Cleveland Clinic researchers uncover how virus causes cancer, point to potential treatment
Cleveland Clinic researchers have discovered a key mechanism used by Kaposi's sarcoma-associated herpesvirus (KSHV), also known as human herpesvirus 8 (HHV8), to induce cancer. The research points to effective new treatment options for KSHV-associated cancers, including Kaposi’s sarcoma, primary effusion lymphoma, and HHV8-associated multicentric Castleman disease.
“Our findings have significant implications: viruses cause between 10% to 20% of cancers worldwide, a number that is constantly increasing as new discoveries are made. Treating virus-induced cancers with standard cancer therapies can help shrink tumors that are already there, but it doesn’t fix the underlying problem of the virus,” said Jun Zhao, Ph.D., of Cleveland Clinic Florida Research & Innovation Center. “Understanding how pathogens transform a healthy cell into a cancer cell uncovers exploitable vulnerabilities and allows us to make and repurpose existing drugs that can effectively treat virus-associated malignancies.”

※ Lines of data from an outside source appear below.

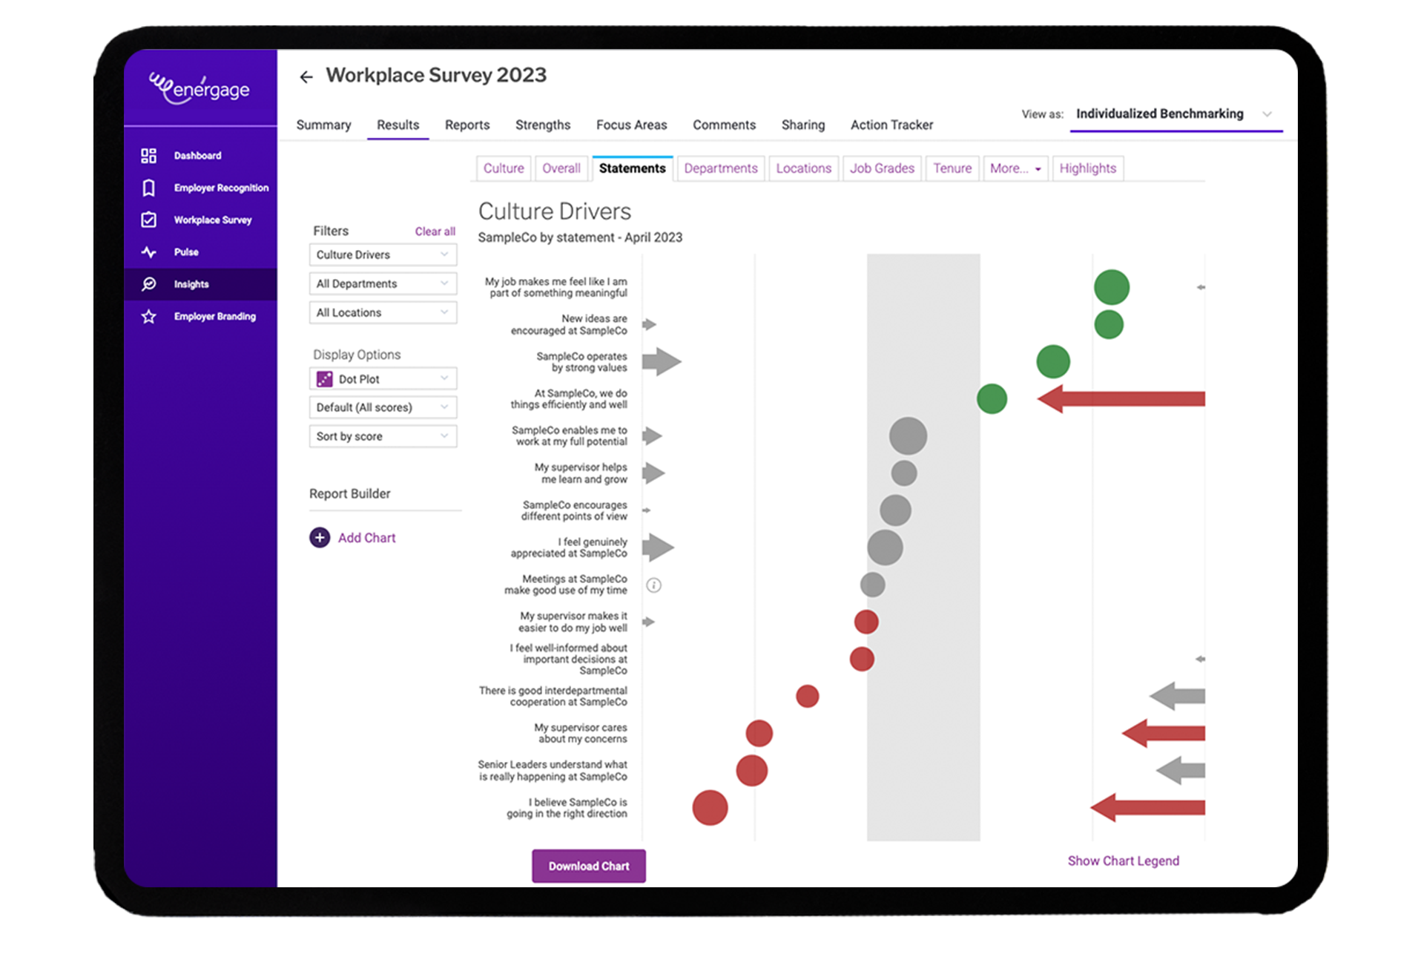Open the Insights panel icon
The image size is (1421, 960).
(148, 283)
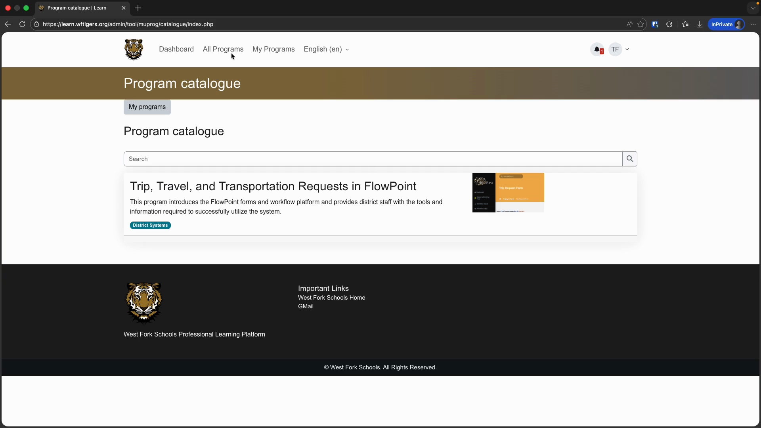Image resolution: width=761 pixels, height=428 pixels.
Task: Open My Programs nav item
Action: [273, 50]
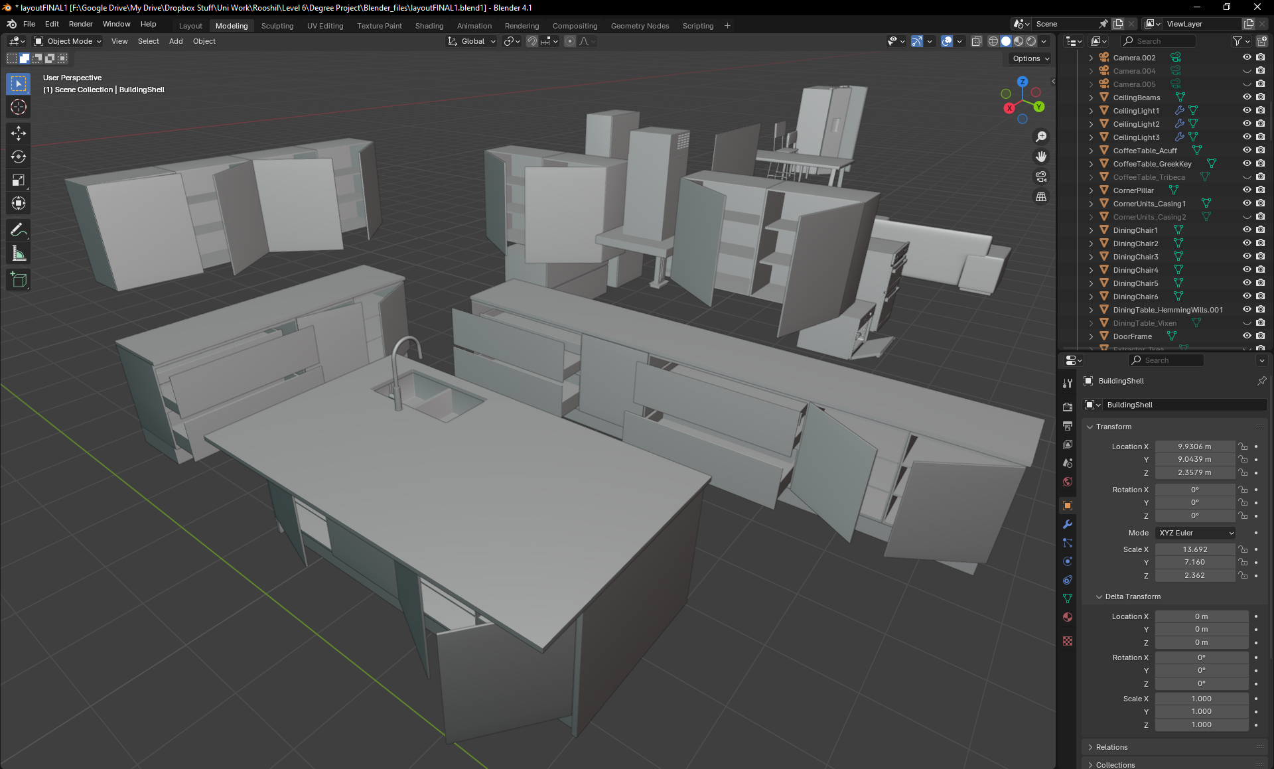Open the Modifiers properties tab (wrench icon)
Viewport: 1274px width, 769px height.
1068,524

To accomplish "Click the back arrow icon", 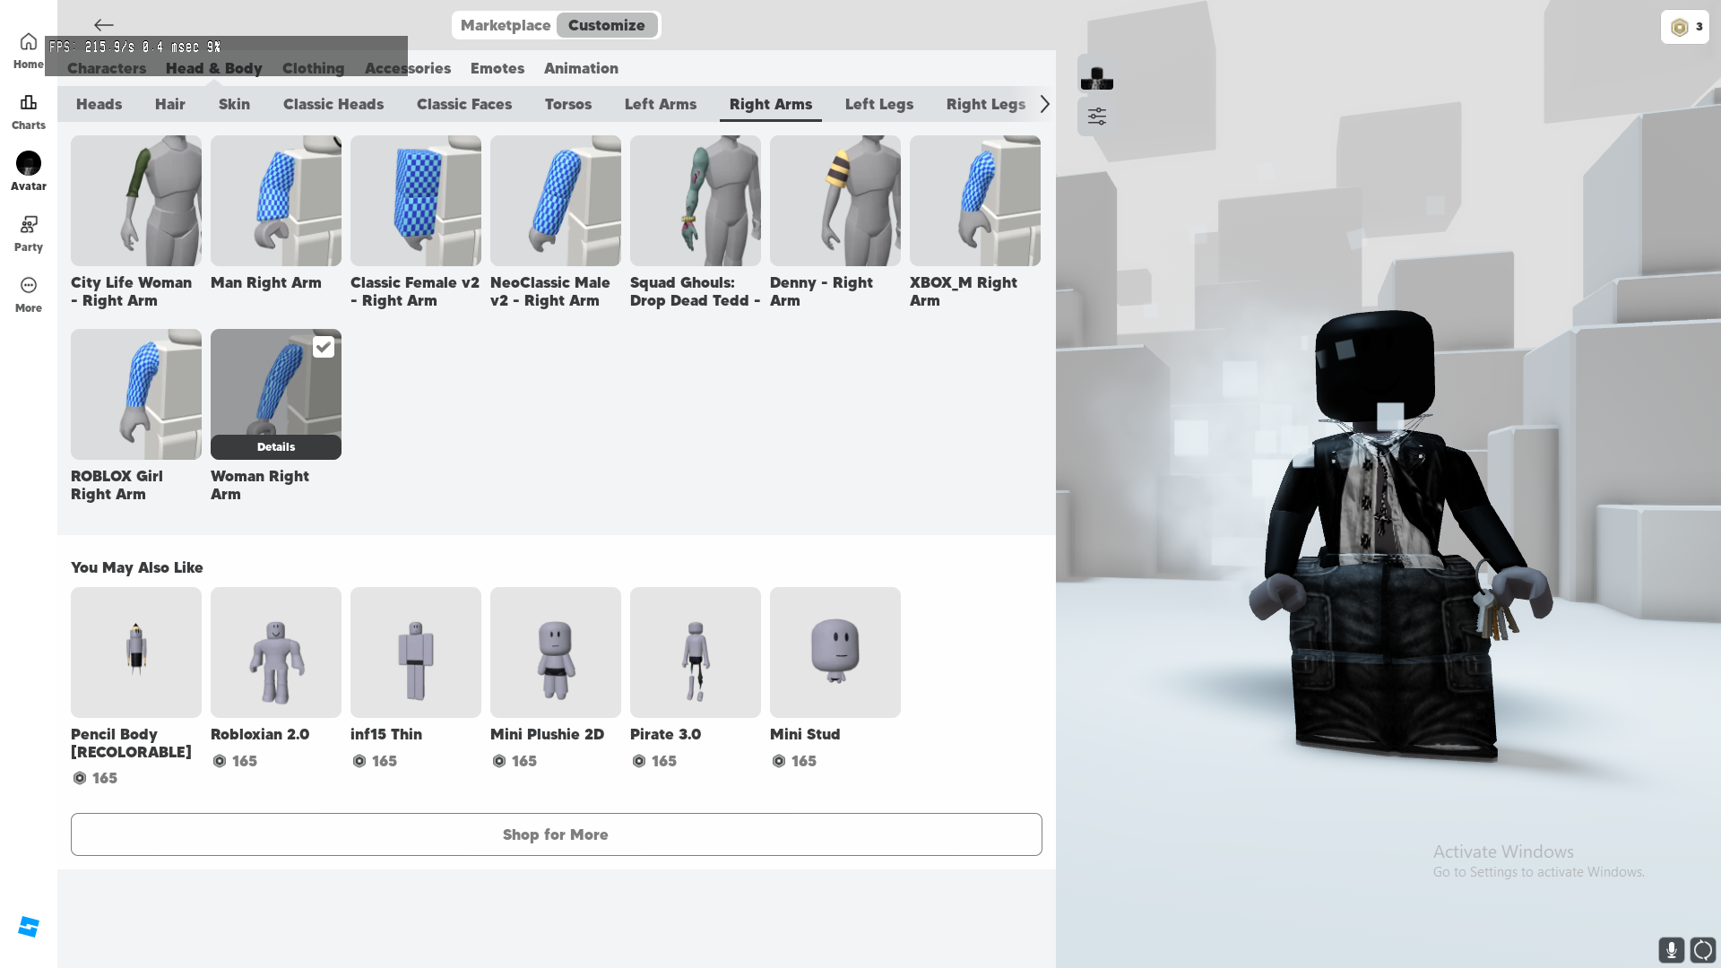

The Nature Communications study, led by Dr. Zhao, reveals that KSHV manipulates two human enzymes called CDK6 and CAD to reshape the way human cells produce new nucleotides - the building blocks of DNA and RNA - and process glucose. The changes to how infected cells grow and how KSHV persists put cells at a much higher risk of forming tumors and play a crucial role in causing cancer.
The team showed the virus activates a specific pathway driving cell metabolism and proliferation. Inhibiting this process with existing FDA-approved breast cancer drugs reduced KSHV replication, blocked lymphoma progression and shrunk existing tumors in preclinical models.
KSHV-induced cancers are fast-acting, aggressive and difficult to treat. An estimated 10% of people in North America and Northern Europe have KSHV, but this ranges throughout the globe. More than 50% of individuals in parts of Northen Africa are estimated to have the virus. Experts estimate these rates are higher, as KSHV often goes undiagnosed because of lack of symptoms. These findings have implications that reach past KSHV; researchers can apply knowledge about KSHV to other cancer-associated viruses that might use the same process to cause cancer.